→ **Input material**

________________

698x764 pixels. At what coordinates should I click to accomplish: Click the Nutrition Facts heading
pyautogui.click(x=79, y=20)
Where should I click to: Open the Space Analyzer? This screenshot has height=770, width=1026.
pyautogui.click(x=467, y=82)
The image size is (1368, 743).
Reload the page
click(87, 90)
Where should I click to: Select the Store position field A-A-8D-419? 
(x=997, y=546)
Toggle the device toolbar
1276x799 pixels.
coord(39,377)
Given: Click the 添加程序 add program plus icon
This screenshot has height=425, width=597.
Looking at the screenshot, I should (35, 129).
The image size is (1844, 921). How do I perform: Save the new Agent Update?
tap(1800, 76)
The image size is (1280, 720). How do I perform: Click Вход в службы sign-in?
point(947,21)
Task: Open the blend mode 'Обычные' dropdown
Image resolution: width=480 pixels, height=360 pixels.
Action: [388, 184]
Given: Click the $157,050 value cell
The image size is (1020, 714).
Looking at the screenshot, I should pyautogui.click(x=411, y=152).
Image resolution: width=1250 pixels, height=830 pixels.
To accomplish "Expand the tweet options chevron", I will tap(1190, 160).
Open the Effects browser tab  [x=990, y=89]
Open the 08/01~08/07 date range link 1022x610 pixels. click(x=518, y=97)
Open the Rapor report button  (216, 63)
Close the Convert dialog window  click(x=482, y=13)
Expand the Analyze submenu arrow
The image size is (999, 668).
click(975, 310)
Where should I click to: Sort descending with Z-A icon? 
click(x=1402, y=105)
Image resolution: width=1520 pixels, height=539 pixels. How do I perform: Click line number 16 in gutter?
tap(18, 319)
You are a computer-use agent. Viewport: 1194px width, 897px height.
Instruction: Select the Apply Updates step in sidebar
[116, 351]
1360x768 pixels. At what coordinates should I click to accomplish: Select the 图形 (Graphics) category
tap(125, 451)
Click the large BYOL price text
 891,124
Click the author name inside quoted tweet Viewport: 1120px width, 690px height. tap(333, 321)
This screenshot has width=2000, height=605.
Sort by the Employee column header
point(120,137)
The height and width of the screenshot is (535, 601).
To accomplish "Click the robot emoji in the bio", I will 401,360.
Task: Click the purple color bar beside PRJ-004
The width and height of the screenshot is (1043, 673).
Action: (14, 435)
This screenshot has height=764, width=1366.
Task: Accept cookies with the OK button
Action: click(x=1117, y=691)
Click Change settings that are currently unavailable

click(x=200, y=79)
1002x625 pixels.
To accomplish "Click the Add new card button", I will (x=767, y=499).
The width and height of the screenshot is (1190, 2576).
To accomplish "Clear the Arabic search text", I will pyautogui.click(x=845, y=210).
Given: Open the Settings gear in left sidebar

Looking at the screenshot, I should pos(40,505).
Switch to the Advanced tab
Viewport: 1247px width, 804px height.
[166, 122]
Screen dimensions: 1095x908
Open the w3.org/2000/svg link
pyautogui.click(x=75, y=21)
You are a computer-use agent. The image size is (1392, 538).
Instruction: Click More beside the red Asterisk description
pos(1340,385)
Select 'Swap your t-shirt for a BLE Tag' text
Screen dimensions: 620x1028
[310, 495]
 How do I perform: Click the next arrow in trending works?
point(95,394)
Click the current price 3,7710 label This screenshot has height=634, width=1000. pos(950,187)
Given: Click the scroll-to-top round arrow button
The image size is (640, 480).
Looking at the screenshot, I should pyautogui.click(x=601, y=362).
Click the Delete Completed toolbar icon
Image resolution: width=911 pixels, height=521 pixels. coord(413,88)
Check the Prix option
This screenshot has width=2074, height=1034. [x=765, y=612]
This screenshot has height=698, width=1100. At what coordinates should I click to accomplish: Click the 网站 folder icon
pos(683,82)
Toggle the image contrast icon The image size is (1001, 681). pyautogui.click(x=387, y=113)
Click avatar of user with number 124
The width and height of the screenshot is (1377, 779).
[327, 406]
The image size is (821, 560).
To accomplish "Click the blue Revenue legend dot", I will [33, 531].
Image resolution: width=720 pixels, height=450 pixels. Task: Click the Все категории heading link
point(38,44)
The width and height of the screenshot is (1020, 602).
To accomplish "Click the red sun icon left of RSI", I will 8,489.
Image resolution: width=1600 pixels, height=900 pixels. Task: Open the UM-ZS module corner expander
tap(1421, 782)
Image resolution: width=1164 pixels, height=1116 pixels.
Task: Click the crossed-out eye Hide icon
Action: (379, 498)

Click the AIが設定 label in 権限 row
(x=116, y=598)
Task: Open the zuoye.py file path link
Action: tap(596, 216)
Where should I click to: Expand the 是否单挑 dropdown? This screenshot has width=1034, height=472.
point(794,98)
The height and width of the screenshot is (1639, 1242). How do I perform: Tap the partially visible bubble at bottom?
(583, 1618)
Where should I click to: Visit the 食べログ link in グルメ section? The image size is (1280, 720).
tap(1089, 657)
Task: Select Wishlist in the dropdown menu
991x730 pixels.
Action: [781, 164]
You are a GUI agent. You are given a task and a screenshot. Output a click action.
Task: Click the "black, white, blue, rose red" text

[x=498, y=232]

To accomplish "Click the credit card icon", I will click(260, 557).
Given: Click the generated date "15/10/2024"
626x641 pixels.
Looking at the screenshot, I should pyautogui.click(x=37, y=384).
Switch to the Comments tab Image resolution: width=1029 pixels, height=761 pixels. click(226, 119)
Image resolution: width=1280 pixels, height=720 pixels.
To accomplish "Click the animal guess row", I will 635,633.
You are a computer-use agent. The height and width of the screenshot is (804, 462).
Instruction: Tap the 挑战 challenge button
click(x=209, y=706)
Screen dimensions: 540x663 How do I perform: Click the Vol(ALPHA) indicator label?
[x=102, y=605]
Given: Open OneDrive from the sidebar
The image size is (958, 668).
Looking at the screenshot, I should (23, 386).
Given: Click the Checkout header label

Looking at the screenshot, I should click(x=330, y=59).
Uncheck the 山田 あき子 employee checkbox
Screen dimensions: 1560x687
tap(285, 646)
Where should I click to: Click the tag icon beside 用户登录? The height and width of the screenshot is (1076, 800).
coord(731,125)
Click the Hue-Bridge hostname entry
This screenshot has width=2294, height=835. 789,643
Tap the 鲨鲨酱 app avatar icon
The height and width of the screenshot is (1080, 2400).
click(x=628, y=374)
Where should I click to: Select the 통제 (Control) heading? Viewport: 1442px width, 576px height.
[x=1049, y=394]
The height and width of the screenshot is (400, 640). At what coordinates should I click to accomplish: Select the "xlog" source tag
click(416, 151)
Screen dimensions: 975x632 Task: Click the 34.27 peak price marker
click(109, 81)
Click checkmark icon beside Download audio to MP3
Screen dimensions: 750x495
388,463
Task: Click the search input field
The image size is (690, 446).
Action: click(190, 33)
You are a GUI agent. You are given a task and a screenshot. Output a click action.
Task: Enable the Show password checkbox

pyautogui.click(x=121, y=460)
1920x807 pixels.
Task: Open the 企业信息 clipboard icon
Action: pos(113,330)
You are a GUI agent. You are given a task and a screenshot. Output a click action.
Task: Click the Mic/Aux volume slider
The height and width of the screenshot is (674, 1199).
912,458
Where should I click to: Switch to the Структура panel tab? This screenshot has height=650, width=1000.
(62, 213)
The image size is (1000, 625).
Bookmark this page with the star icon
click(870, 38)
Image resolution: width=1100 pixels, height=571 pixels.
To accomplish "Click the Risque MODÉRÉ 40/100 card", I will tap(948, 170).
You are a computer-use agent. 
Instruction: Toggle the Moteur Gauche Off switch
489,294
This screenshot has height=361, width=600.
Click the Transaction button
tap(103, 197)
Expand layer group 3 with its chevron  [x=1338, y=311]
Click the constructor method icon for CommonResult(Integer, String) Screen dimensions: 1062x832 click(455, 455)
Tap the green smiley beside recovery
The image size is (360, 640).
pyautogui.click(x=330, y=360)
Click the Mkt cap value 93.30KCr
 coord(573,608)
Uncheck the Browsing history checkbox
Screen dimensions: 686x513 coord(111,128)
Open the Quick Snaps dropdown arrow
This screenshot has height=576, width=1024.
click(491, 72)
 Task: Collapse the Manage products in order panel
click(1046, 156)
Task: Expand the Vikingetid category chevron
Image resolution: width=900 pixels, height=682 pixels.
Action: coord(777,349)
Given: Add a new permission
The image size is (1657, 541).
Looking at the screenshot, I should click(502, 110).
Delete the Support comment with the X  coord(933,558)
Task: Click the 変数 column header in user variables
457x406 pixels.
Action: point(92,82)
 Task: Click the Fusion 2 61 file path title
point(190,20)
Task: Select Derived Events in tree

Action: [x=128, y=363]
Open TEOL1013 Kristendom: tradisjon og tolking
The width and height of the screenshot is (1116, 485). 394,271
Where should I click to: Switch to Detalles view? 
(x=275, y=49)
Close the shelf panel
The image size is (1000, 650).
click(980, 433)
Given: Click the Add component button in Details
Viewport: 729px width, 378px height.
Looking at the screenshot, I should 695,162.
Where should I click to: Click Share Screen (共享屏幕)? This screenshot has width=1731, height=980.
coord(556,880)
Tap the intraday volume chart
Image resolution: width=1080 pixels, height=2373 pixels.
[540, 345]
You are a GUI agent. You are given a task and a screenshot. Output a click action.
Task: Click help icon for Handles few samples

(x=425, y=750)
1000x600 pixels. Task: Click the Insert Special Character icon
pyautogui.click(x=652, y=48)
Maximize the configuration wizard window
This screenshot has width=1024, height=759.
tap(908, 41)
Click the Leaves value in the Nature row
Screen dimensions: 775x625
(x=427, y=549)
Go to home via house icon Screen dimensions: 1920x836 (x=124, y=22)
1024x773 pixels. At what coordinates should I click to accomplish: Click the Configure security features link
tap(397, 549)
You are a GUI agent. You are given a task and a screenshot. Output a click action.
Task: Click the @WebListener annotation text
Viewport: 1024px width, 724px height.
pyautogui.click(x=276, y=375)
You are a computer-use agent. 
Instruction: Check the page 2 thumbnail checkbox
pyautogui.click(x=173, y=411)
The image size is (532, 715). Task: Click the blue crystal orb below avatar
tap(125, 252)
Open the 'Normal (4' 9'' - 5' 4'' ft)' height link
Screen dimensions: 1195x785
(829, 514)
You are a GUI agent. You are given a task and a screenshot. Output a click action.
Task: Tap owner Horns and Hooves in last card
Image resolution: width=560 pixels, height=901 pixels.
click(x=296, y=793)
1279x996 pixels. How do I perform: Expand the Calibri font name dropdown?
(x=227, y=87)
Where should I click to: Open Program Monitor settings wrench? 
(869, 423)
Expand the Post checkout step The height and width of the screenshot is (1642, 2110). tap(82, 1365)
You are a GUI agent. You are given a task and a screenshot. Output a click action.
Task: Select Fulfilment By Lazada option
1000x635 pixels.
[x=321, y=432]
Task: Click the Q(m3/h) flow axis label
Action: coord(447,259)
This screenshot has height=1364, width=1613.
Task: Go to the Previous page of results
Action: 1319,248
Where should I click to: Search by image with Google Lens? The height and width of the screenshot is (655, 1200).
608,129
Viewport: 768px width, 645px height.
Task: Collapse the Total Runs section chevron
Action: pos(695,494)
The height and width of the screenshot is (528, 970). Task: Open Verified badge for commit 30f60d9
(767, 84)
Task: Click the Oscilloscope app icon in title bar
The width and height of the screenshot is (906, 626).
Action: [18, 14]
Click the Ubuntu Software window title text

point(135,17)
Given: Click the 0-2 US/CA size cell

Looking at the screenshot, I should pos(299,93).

________________

→ **Problem to work on**
From the listing above, return the lines starting at the one with "Task: Open the blend mode 'Обычные' dropdown" and ending at the one with "Task: Click the purple", both kept, exactly as they appear and nothing more.

→ **Task solution**
Task: Open the blend mode 'Обычные' dropdown
Image resolution: width=480 pixels, height=360 pixels.
Action: [388, 184]
Given: Click the $157,050 value cell
The image size is (1020, 714).
Looking at the screenshot, I should pyautogui.click(x=411, y=152).
Image resolution: width=1250 pixels, height=830 pixels.
To accomplish "Expand the tweet options chevron", I will tap(1190, 160).
Open the Effects browser tab  [x=990, y=89]
Open the 08/01~08/07 date range link 1022x610 pixels. click(x=518, y=97)
Open the Rapor report button  (216, 63)
Close the Convert dialog window  click(x=482, y=13)
Expand the Analyze submenu arrow
The image size is (999, 668).
click(975, 310)
Where should I click to: Sort descending with Z-A icon? 
click(x=1402, y=105)
Image resolution: width=1520 pixels, height=539 pixels. How do I perform: Click line number 16 in gutter?
tap(18, 319)
You are a computer-use agent. Viewport: 1194px width, 897px height.
Instruction: Select the Apply Updates step in sidebar
[116, 351]
1360x768 pixels. At what coordinates should I click to accomplish: Select the 图形 (Graphics) category
tap(125, 451)
Click the large BYOL price text
 891,124
Click the author name inside quoted tweet Viewport: 1120px width, 690px height. tap(333, 321)
This screenshot has width=2000, height=605.
Sort by the Employee column header
point(120,137)
The height and width of the screenshot is (535, 601).
To accomplish "Click the robot emoji in the bio", I will 401,360.
Task: Click the purple color bar beside PRJ-004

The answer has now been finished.